Parliamo del Giuseppe Buccinnà brand chi è la tua donna di riferimento?
Da sempre desidero pormi nella posizione scomoda di cercare di capire cosa desideri indossare una donna, se dovessi prendere alcuni concetti per descrivere una donna non sarebbero mai caratteristiche estetiche, vorrei andare più a fondo cerco donne indipendenti e consapevoli del proprio corpo e della propria testa, pensare al femminile mi stimola e mi obbliga ad aprire la mente, una donna che è per me una Musa ispiratrice in realtà c’è ed è Elisa Sednaoui madrina in passato del Festival del cinema di Venezia e figlia di un famoso architetto, lei incarna tutti gli aspetti che ho citato sopra, dettagli che dovrebbe avere o non dovrebbero mancare ad una donna, per quanto riguarda la mia personale collezione la presenterò a Parigi alla imminente Fashion Week dove avrò l’occasione d’incontrare la stampa internazionale e i buyer più importanti.

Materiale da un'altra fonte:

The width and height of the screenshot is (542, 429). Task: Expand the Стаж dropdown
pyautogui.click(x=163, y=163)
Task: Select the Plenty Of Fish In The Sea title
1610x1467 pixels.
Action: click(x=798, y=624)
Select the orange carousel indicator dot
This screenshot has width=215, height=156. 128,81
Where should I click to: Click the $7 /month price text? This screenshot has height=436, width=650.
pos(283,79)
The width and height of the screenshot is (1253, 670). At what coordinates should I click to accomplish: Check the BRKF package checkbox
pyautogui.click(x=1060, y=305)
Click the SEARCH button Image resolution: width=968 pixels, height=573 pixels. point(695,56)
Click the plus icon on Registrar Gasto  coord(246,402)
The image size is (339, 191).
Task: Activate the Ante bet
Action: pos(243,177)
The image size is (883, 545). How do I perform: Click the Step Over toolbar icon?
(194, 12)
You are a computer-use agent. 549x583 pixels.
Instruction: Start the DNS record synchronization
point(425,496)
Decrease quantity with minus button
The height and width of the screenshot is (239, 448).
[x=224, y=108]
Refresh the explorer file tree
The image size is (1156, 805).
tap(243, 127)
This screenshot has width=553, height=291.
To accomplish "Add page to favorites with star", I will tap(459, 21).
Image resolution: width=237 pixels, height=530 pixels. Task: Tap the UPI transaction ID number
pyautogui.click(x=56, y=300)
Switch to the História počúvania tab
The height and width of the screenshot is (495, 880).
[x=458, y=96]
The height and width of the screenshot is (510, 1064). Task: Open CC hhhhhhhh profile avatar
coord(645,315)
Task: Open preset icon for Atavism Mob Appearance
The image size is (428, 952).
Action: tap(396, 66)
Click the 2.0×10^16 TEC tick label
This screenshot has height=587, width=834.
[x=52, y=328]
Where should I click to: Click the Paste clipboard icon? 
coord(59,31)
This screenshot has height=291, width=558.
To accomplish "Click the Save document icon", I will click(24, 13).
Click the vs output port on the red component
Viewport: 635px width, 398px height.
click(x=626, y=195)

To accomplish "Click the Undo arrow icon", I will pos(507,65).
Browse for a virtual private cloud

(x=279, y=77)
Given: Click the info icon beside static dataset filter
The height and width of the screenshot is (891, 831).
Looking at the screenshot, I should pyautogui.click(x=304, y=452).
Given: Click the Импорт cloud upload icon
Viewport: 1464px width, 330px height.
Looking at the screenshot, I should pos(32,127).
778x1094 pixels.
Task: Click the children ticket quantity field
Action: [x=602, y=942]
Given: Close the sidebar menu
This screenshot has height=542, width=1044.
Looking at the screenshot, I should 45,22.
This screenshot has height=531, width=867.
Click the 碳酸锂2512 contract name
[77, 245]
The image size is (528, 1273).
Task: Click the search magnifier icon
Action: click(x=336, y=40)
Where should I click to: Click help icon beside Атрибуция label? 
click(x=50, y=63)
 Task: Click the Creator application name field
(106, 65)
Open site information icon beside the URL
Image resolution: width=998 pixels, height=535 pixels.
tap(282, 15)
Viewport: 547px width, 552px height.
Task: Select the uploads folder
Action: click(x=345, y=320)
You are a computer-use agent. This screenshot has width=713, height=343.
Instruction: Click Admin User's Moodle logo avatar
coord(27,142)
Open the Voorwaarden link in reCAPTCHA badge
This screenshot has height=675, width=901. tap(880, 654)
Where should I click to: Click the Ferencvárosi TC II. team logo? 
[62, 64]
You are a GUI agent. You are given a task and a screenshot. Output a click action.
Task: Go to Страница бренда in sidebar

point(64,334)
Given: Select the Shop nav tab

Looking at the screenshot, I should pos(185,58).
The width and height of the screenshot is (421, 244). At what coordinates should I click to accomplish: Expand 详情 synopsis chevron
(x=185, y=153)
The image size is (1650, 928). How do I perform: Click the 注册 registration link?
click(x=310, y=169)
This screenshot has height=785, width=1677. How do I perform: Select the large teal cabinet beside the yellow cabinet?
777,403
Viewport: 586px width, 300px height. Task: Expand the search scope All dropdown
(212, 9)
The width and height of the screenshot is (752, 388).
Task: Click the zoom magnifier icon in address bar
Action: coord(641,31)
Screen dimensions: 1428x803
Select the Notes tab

Sei il direttore creativo del brand Grifoni e realizzi anche la collezione uomo, come ti poni professionalmente parlando in questa dimensione?
Innanzitutto la realtà Grifoni mi permette di lavorare in un team, l’idea di poter lavorare con un grande brand che ha una storia riconosciuta e un archivio importante da cui attingere stimola il mio lavoro che è anche quello d’immaginare come rendere attuale il marchio, rispettando i codici che sin dagli anni 90 hanno permesso a Grifoni di comunicare con il proprio pubblico, mi trovo in un territorio dove il sentiero è stato in parte tracciato, questo lavoro è davvero stimolante e ti permette di sperimentare tanto e di imparare da quello che hanno creato e fatto quelli che ti hanno preceduto, ti da la possibilità di farti contaminare da idee e pensieri di altri, che per un creativo sono punti davvero importanti per la propria crescita personale.

Chi è l’uomo Grifoni?
L’uomo Grifoni è un uomo da linea Premium, che vive la vita di tutti i giorni e declina dall’aspetto quotidiano a quello lavorativo e fashion, un uomo attento alla qualità e allo stile, che ama il Made In italy in ogni sua declinazione, un viaggiatore contemporaneo e cosmopolita.